Nothing but text lines should be duplicated: start with the first line of the listing below and stop after the line holding "Impresszum (345, 2371)", omitting pictures.

++++++++++++++++++++

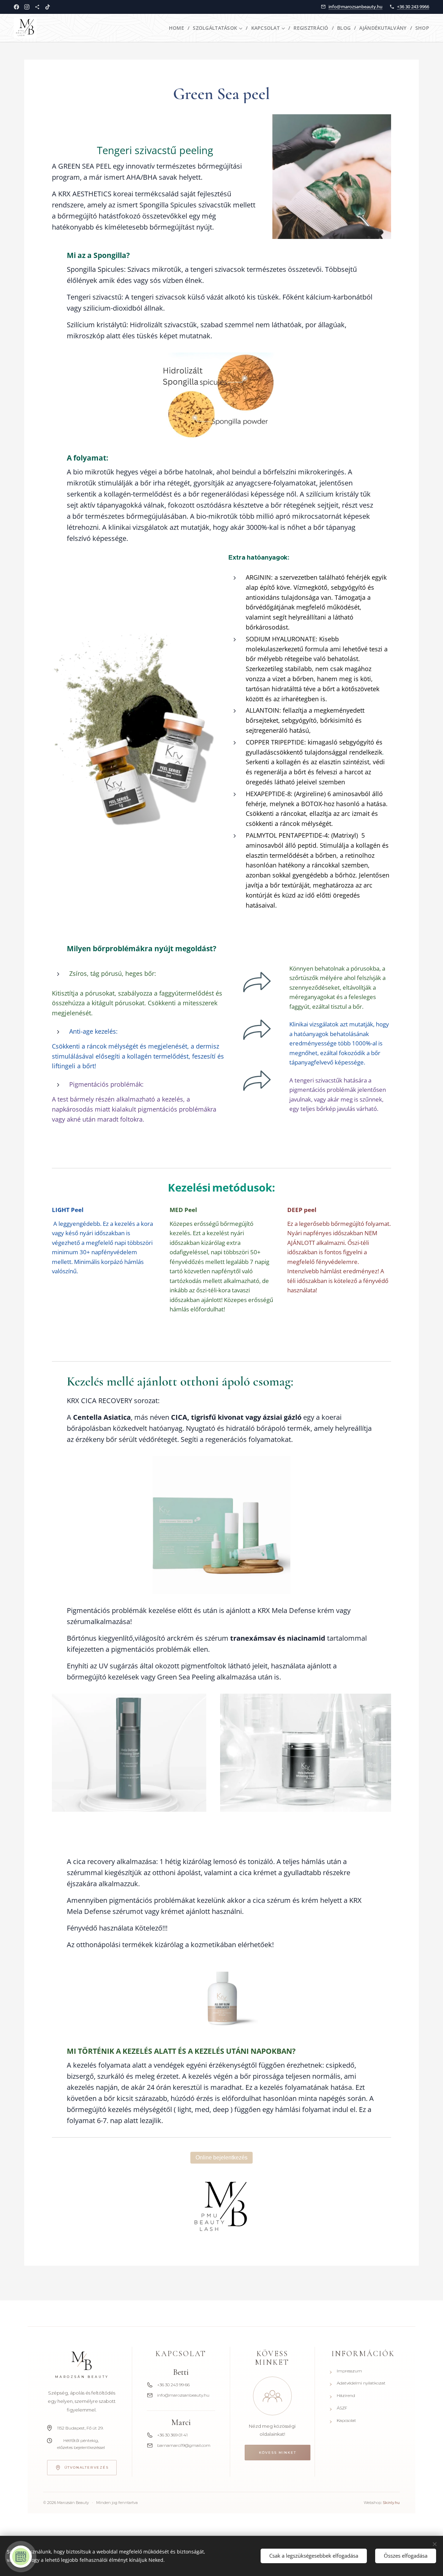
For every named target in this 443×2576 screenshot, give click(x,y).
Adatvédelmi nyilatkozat (357, 2383)
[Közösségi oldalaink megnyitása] (272, 2396)
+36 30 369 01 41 (172, 2434)
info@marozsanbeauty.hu (355, 6)
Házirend (342, 2396)
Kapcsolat (342, 2421)
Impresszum (345, 2371)
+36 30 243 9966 (413, 6)
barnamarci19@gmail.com (183, 2445)
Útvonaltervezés (86, 2467)
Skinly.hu (391, 2502)
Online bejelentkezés (221, 2157)
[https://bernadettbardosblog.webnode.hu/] (37, 7)
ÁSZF (338, 2408)
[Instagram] (26, 7)
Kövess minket (277, 2452)
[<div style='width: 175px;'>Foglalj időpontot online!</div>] (21, 2557)
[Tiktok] (47, 7)
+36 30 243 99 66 (173, 2384)
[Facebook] (16, 7)
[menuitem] (178, 28)
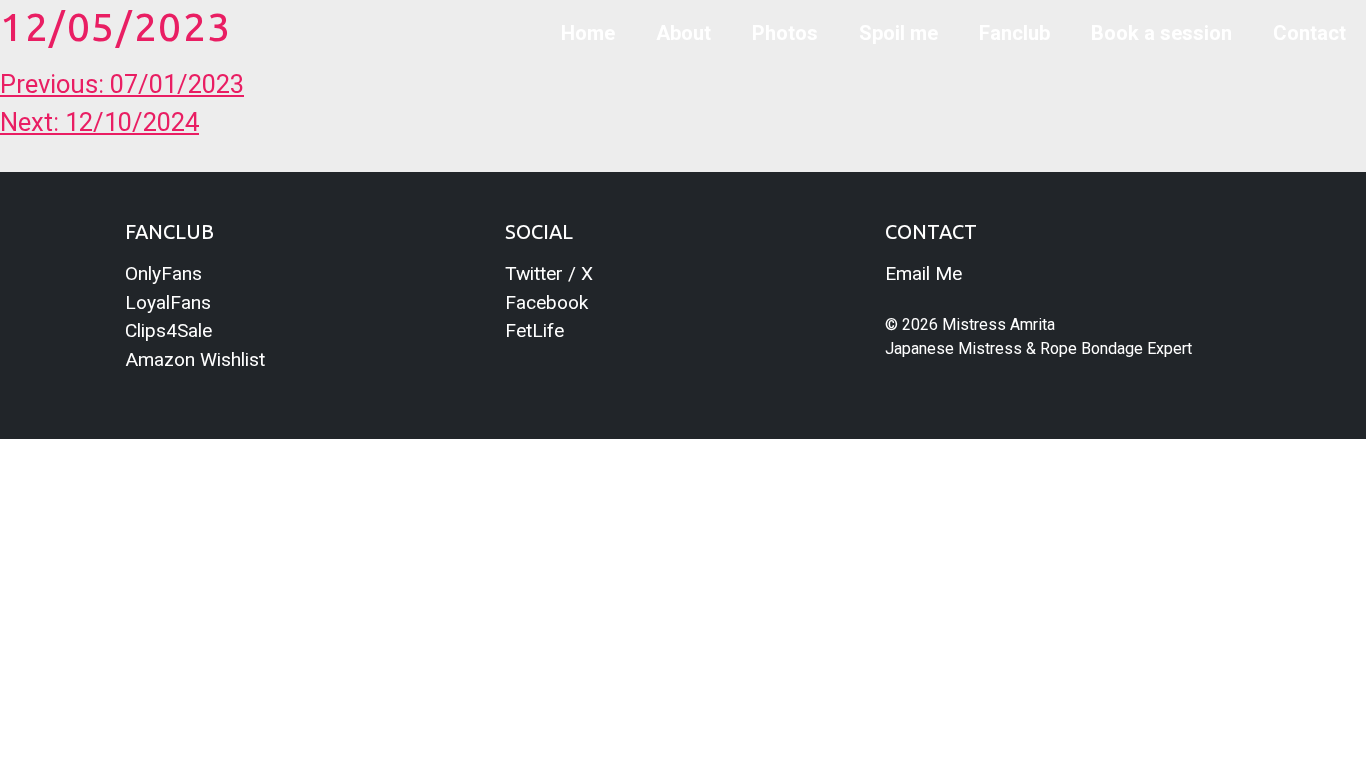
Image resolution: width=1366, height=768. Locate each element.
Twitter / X (549, 273)
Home (588, 33)
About (683, 33)
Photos (785, 33)
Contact (1309, 33)
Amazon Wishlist (195, 359)
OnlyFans (163, 273)
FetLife (534, 330)
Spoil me (898, 33)
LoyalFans (168, 302)
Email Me (923, 273)
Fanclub (1014, 33)
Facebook (546, 302)
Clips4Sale (168, 330)
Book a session (1161, 33)
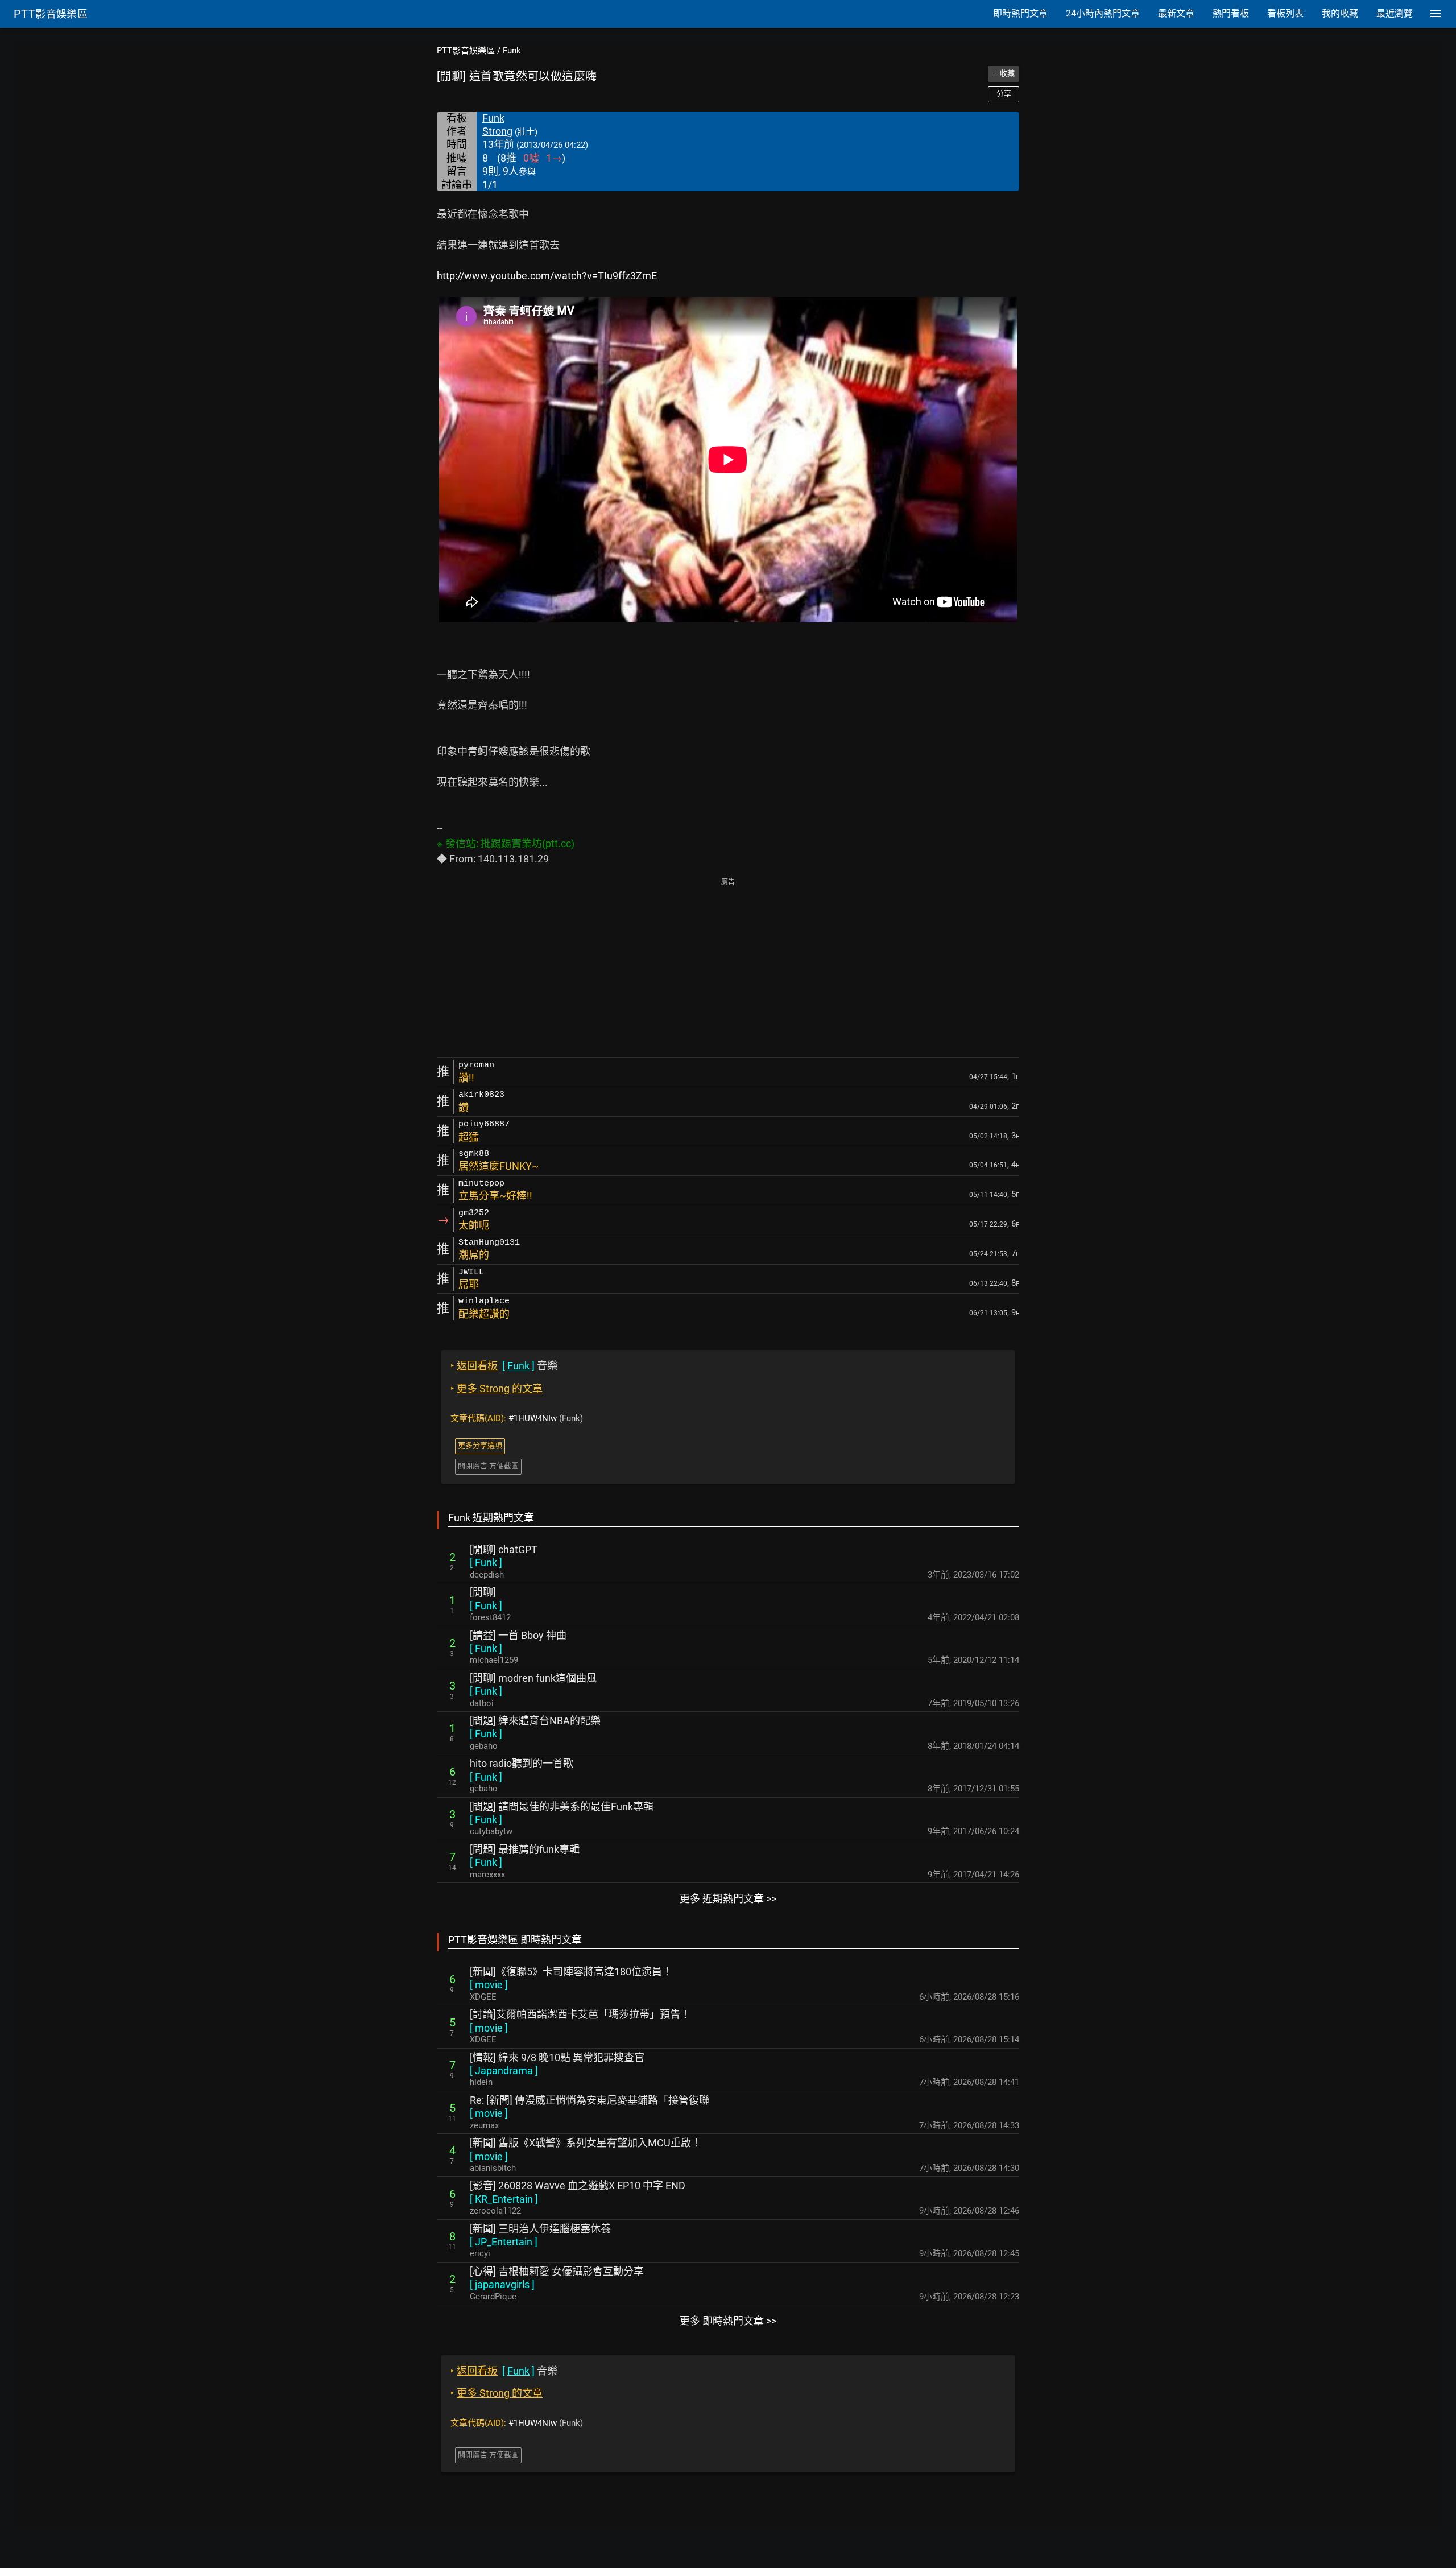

++++++++++++++++++++

◆ **Answer to the exercise**:
For every named target in this 443×2576 screenshot, give click(x,y).
Adatvédelmi nyilatkozat (357, 2383)
[Közösségi oldalaink megnyitása] (272, 2396)
+36 30 369 01 41 (172, 2434)
info@marozsanbeauty.hu (355, 6)
Házirend (342, 2396)
Kapcsolat (342, 2421)
Impresszum (345, 2371)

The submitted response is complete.